**Énoncé de la tâche**
Réécrivez chaque ligne des entrées ci-dessous sous forme de liste numérotée, en omettant les lignes vides.

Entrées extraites
+ + + + + + +

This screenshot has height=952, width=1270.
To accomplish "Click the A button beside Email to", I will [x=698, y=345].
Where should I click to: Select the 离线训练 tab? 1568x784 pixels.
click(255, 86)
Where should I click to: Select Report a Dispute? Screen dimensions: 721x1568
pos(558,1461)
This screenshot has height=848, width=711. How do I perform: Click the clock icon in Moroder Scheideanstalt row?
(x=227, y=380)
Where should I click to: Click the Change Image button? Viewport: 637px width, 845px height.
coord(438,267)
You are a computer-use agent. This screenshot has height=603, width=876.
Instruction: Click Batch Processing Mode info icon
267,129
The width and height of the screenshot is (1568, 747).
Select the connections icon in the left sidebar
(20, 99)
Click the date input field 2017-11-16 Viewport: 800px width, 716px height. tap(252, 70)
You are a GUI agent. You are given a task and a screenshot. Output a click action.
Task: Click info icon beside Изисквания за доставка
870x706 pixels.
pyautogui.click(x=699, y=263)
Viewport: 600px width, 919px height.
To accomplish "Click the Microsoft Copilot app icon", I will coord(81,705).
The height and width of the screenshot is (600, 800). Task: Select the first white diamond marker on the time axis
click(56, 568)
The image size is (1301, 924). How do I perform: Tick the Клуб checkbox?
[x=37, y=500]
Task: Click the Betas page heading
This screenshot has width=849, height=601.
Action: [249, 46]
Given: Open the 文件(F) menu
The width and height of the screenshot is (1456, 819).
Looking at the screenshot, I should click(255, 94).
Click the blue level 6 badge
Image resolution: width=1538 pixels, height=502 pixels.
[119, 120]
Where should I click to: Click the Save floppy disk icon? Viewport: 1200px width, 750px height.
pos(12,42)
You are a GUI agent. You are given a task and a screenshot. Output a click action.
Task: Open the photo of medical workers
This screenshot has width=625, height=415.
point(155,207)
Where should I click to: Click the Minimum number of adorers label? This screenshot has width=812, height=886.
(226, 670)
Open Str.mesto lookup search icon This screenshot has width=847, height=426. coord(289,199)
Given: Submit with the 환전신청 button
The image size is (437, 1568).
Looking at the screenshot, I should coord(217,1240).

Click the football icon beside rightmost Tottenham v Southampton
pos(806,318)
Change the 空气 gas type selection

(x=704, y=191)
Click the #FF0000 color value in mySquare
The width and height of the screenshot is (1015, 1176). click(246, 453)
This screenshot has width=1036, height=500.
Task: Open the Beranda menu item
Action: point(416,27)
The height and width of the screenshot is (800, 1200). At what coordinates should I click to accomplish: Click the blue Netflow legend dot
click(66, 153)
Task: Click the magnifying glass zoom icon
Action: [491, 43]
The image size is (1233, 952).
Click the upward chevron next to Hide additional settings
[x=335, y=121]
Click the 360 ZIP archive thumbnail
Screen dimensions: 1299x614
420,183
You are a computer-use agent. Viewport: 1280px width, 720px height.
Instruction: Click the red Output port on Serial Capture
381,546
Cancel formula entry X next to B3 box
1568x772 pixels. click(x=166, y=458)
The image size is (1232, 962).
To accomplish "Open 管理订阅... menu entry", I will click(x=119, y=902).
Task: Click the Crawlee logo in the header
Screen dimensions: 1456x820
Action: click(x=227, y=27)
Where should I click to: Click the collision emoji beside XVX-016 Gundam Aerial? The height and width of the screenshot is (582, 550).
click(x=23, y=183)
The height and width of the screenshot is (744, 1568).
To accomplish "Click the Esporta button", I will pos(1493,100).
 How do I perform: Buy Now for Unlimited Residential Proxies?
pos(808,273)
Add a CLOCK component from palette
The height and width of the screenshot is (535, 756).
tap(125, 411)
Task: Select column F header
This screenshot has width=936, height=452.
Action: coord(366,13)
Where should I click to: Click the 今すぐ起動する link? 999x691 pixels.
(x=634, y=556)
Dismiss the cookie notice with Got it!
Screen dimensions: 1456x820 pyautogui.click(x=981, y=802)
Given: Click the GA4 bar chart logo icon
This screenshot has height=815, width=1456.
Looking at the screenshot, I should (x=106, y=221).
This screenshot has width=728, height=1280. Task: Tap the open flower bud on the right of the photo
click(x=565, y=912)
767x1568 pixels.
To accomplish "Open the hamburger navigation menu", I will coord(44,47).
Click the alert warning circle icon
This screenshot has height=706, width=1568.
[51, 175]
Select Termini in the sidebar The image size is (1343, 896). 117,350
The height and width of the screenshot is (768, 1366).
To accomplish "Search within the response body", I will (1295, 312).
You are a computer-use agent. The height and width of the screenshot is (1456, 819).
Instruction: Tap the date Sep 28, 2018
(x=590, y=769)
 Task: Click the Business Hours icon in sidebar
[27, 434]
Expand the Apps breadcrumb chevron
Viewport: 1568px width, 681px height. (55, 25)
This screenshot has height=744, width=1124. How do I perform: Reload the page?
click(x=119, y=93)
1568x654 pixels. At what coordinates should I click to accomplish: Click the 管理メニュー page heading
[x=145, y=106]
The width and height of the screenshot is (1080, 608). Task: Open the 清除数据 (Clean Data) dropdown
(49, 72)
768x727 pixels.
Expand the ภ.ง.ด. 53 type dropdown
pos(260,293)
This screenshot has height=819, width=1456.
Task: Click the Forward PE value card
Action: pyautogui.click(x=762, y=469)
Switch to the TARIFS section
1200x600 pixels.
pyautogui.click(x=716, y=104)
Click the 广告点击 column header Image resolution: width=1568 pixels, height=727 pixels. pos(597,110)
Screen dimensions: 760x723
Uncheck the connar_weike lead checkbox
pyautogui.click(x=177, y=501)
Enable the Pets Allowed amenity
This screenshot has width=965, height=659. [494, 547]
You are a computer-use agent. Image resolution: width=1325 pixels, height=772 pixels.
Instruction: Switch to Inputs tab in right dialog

+ + + + + + +

**Solution proposée**
1. This screenshot has height=952, width=1270.
2. To accomplish "Click the A button beside Email to", I will [x=698, y=345].
3. Where should I click to: Select the 离线训练 tab? 1568x784 pixels.
4. click(255, 86)
5. Where should I click to: Select Report a Dispute? Screen dimensions: 721x1568
6. pos(558,1461)
7. This screenshot has height=848, width=711. How do I perform: Click the clock icon in Moroder Scheideanstalt row?
8. (x=227, y=380)
9. Where should I click to: Click the Change Image button? Viewport: 637px width, 845px height.
10. coord(438,267)
11. You are a computer-use agent. This screenshot has height=603, width=876.
12. Instruction: Click Batch Processing Mode info icon
13. 267,129
14. The width and height of the screenshot is (1568, 747).
15. Select the connections icon in the left sidebar
16. (20, 99)
17. Click the date input field 2017-11-16 Viewport: 800px width, 716px height. tap(252, 70)
18. You are a GUI agent. You are given a task and a screenshot. Output a click action.
19. Task: Click info icon beside Изисквания за доставка
20. 870x706 pixels.
21. pyautogui.click(x=699, y=263)
22. Viewport: 600px width, 919px height.
23. To accomplish "Click the Microsoft Copilot app icon", I will coord(81,705).
24. The height and width of the screenshot is (600, 800). Task: Select the first white diamond marker on the time axis
25. click(56, 568)
26. The image size is (1301, 924). How do I perform: Tick the Клуб checkbox?
27. [x=37, y=500]
28. Task: Click the Betas page heading
29. This screenshot has width=849, height=601.
30. Action: [249, 46]
31. Given: Open the 文件(F) menu
32. The width and height of the screenshot is (1456, 819).
33. Looking at the screenshot, I should click(255, 94).
34. Click the blue level 6 badge
35. Image resolution: width=1538 pixels, height=502 pixels.
36. [119, 120]
37. Where should I click to: Click the Save floppy disk icon? Viewport: 1200px width, 750px height.
38. pos(12,42)
39. You are a GUI agent. You are given a task and a screenshot. Output a click action.
40. Task: Open the photo of medical workers
41. This screenshot has width=625, height=415.
42. point(155,207)
43. Where should I click to: Click the Minimum number of adorers label? This screenshot has width=812, height=886.
44. (226, 670)
45. Open Str.mesto lookup search icon This screenshot has width=847, height=426. coord(289,199)
46. Given: Submit with the 환전신청 button
47. The image size is (437, 1568).
48. Looking at the screenshot, I should coord(217,1240).
49. Click the football icon beside rightmost Tottenham v Southampton
50. pos(806,318)
51. Change the 空气 gas type selection
52. (x=704, y=191)
53. Click the #FF0000 color value in mySquare
54. The width and height of the screenshot is (1015, 1176). click(246, 453)
55. This screenshot has width=1036, height=500.
56. Task: Open the Beranda menu item
57. Action: point(416,27)
58. The height and width of the screenshot is (800, 1200). At what coordinates should I click to accomplish: Click the blue Netflow legend dot
59. click(66, 153)
60. Task: Click the magnifying glass zoom icon
61. Action: [491, 43]
62. The image size is (1233, 952).
63. Click the upward chevron next to Hide additional settings
64. [x=335, y=121]
65. Click the 360 ZIP archive thumbnail
66. Screen dimensions: 1299x614
67. 420,183
68. You are a computer-use agent. Viewport: 1280px width, 720px height.
69. Instruction: Click the red Output port on Serial Capture
70. 381,546
71. Cancel formula entry X next to B3 box
72. 1568x772 pixels. click(x=166, y=458)
73. The image size is (1232, 962).
74. To accomplish "Open 管理订阅... menu entry", I will click(x=119, y=902).
75. Task: Click the Crawlee logo in the header
76. Screen dimensions: 1456x820
77. Action: click(x=227, y=27)
78. Where should I click to: Click the collision emoji beside XVX-016 Gundam Aerial? The height and width of the screenshot is (582, 550).
79. click(x=23, y=183)
80. The height and width of the screenshot is (744, 1568).
81. To accomplish "Click the Esporta button", I will pos(1493,100).
82.  How do I perform: Buy Now for Unlimited Residential Proxies?
83. pos(808,273)
84. Add a CLOCK component from palette
85. The height and width of the screenshot is (535, 756).
86. tap(125, 411)
87. Task: Select column F header
88. This screenshot has width=936, height=452.
89. Action: coord(366,13)
90. Where should I click to: Click the 今すぐ起動する link? 999x691 pixels.
91. (x=634, y=556)
92. Dismiss the cookie notice with Got it!
93. Screen dimensions: 1456x820 pyautogui.click(x=981, y=802)
94. Given: Click the GA4 bar chart logo icon
95. This screenshot has height=815, width=1456.
96. Looking at the screenshot, I should (x=106, y=221).
97. This screenshot has width=728, height=1280. Task: Tap the open flower bud on the right of the photo
98. click(x=565, y=912)
99. 767x1568 pixels.
100. To accomplish "Open the hamburger navigation menu", I will coord(44,47).
101. Click the alert warning circle icon
102. This screenshot has height=706, width=1568.
103. [51, 175]
104. Select Termini in the sidebar The image size is (1343, 896). 117,350
105. The height and width of the screenshot is (768, 1366).
106. To accomplish "Search within the response body", I will (1295, 312).
107. You are a computer-use agent. The height and width of the screenshot is (1456, 819).
108. Instruction: Tap the date Sep 28, 2018
109. (x=590, y=769)
110.  Task: Click the Business Hours icon in sidebar
111. [27, 434]
112. Expand the Apps breadcrumb chevron
113. Viewport: 1568px width, 681px height. (55, 25)
114. This screenshot has height=744, width=1124. How do I perform: Reload the page?
115. click(x=119, y=93)
116. 1568x654 pixels. At what coordinates should I click to accomplish: Click the 管理メニュー page heading
117. [x=145, y=106]
118. The width and height of the screenshot is (1080, 608). Task: Open the 清除数据 (Clean Data) dropdown
119. (49, 72)
120. 768x727 pixels.
121. Expand the ภ.ง.ด. 53 type dropdown
122. pos(260,293)
123. This screenshot has height=819, width=1456.
124. Task: Click the Forward PE value card
125. Action: pyautogui.click(x=762, y=469)
126. Switch to the TARIFS section
127. 1200x600 pixels.
128. pyautogui.click(x=716, y=104)
129. Click the 广告点击 column header Image resolution: width=1568 pixels, height=727 pixels. pos(597,110)
130. Screen dimensions: 760x723
131. Uncheck the connar_weike lead checkbox
132. pyautogui.click(x=177, y=501)
133. Enable the Pets Allowed amenity
134. This screenshot has width=965, height=659. [494, 547]
135. You are a computer-use agent. Image resolution: width=1325 pixels, height=772 pixels.
136. Instruction: Switch to Inputs tab in right dialog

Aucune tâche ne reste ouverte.